BEGIN PAGE EXTRACT

It wasn’t long before other St. Louis diners copied it. O.T. Hodge, another defunct diner chain, may have been the first. But Courtesy Diner, where Lewis worked as a teenager when he met Dorcas, also put it on the menu.

A similar dish goes by other names in other places (in Columbia, Mo., it’s called a Stretch), but only in St. Louis do they call it a slinger.

Famous people who ate at Eat-Rite

Allegedly, one night in September 1989, two men were sitting at the counter at Eat-Rite. One local, one British. The British man casually asked the local if he liked music. He said yes. The British man asked what kind, and the local said he liked the Rolling Stones. “So do I,” said the British man, who then left. The cook then told the local that the stranger was Keith Richards. The Rolling Stones were playing Busch Stadium that night.

The Rolling Stones have been known to sample local St. Louis favorites when they play here, so the story sounds about as likely as it does apocryphal.

Even if Keith Richards didn’t actually Eat-Rite on that night in 1989, one of his heroes ate there at least once. Chuck Berry ate there.

So have numerous local celebrities, including Cardinals broadcasters Jack Buck and Mike Shannon, U.S. Senator Claire McCaskill, mayor Francis Slay, radio host Jim White, and 2011 World Series hero David Freese.

Decline and the end of the line for Eat-Rite Diner

Somehow the Eat-Rite Diner got hit by cars not once but twice in 2014. The damage from one of the crashes required an exterior wall to be replaced. And there were three high publicity crimes over a 27-year period in the parking lot, two of which resulted in deaths and 30-year prison sentences and another that ended in probation. But it wasn’t crime that did in the Eat-Rite Diner. In that timespan, it likely served over 1.5 million customers, with countless others passing by. In spite of much heavier traffic, the number of instances of violent crime decreased.

First it was entropy. Then it was a once-in-a-century pandemic.

END PAGE EXTRACT

» TASK REQUIREMENTS
Continue the article about St. Louis's Eat-Rite Diner from the point where the text stops.

BEGIN SUPPLIED ENTRIES

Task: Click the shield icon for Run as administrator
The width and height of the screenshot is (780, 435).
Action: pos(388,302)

END SUPPLIED ENTRIES
BEGIN SUPPLIED ENTRIES

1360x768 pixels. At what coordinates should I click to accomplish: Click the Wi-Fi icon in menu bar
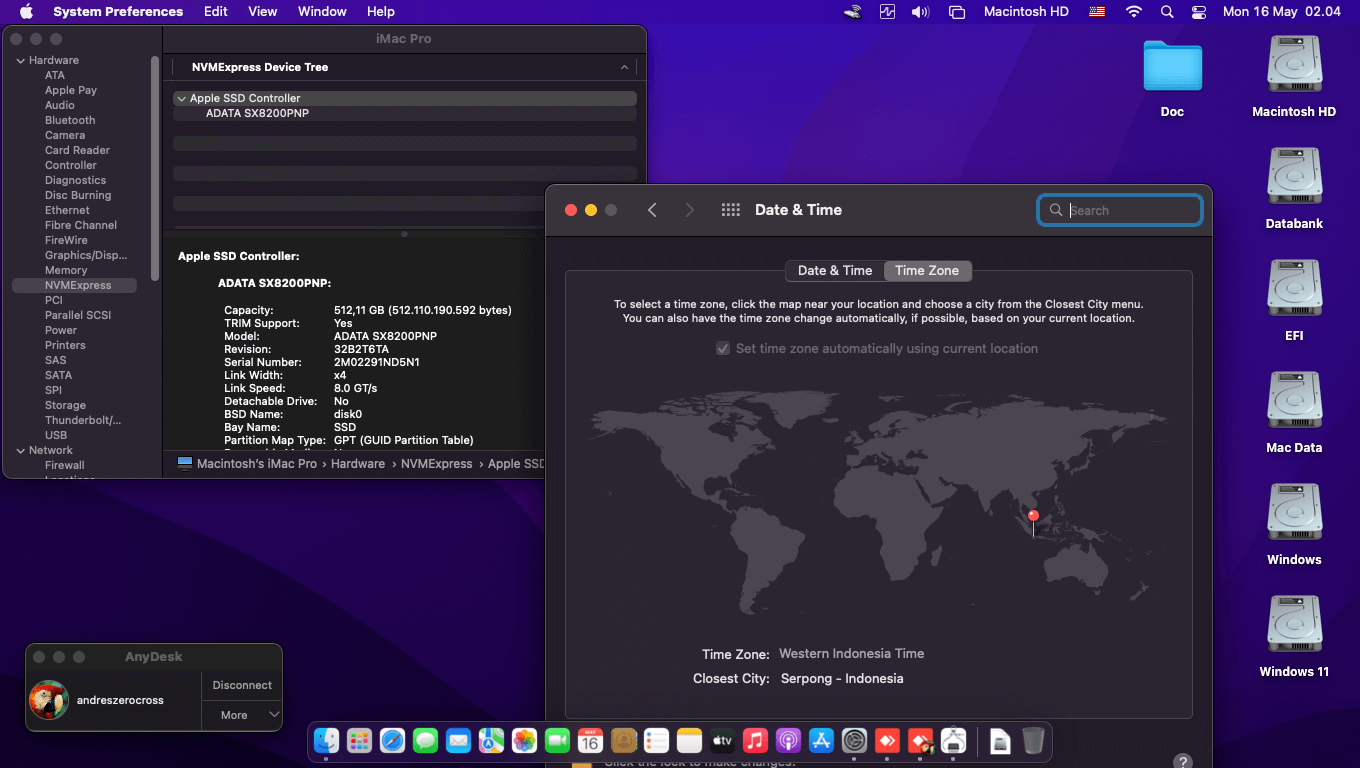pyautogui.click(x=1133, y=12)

END SUPPLIED ENTRIES

» YOUR RESPONSE
In October 2017, an exhaust fan failed, forcing the diner to close for repair. The unexpected expense seemed like an omen to Lewis Powers. He had been running diners for 62 years at that point. Nearly 81 years old and in declining health himself, he decided to retire.

Joel Holtman, a local realtor, heard about the closure and talked to Powers in the parking lot. He and his wife Shawna decided to buy the diner and rehab it. They made approximately $34,000 worth of repairs, and reopened in time for the Cardinals’ opening day in 2018. Then they fell victim to bad timing. The coronavirus pandemic forced it to close for a time in the spring of 2020. But even after restrictions were lifted, traffic was much less than it had been. Some nights there were only two carry-out orders. The Holtmans closed Eat-Rite in December 2020, one of countless victims of the pandemic.

Local chef Tim Eagan reopened Eat-Rite as Fleur STL in October 2022, with a chef’s take on traditional diner food. Knowing St. Louis, I’m sure some people will still just call it Eat-Rite. Fleur STL is no longer a 24 hour diner, however, it’s just open for breakfast and lunch.

Before it was Eat-Rite, or even a diner

It seems strange to say a plot of land seems to have a lot in life, but the plot at 622 Chouteau seemed to find its way as a diner. In 1879 it was some kind of private residence. I know this because I found personal ads in the St. Louis Post-Dispatch listing that address as his residence. It sounds like the difficulty of meeting people has a long tradition in St. Louis. I hope he found someone.

Closer to the turn of the century, there was a storefront at the location. Or maybe it was a storefront all along, with an apartment on the second floor.

But the storefront didn’t thrive. I found ads indicating vacancy from 1893. A laundry service operated there in late 1893 and into 1896, and an interior decorator was working out of the building in 1908, with at least one period of vacancy in between. By 1909 it was vacant again and advertisements indicated it remained so at least until 1916.

There is no official record of what happened to that struggling storefront. Nor is there any official record of who built the 516-square-foot eatery there now, or when, or for what purpose. But the book Route 66 St. Louis states a coal selling business opened in 1916, followed by a gas station in 1920. But by 1929 or certainly by the 1930s, it was a restaurant.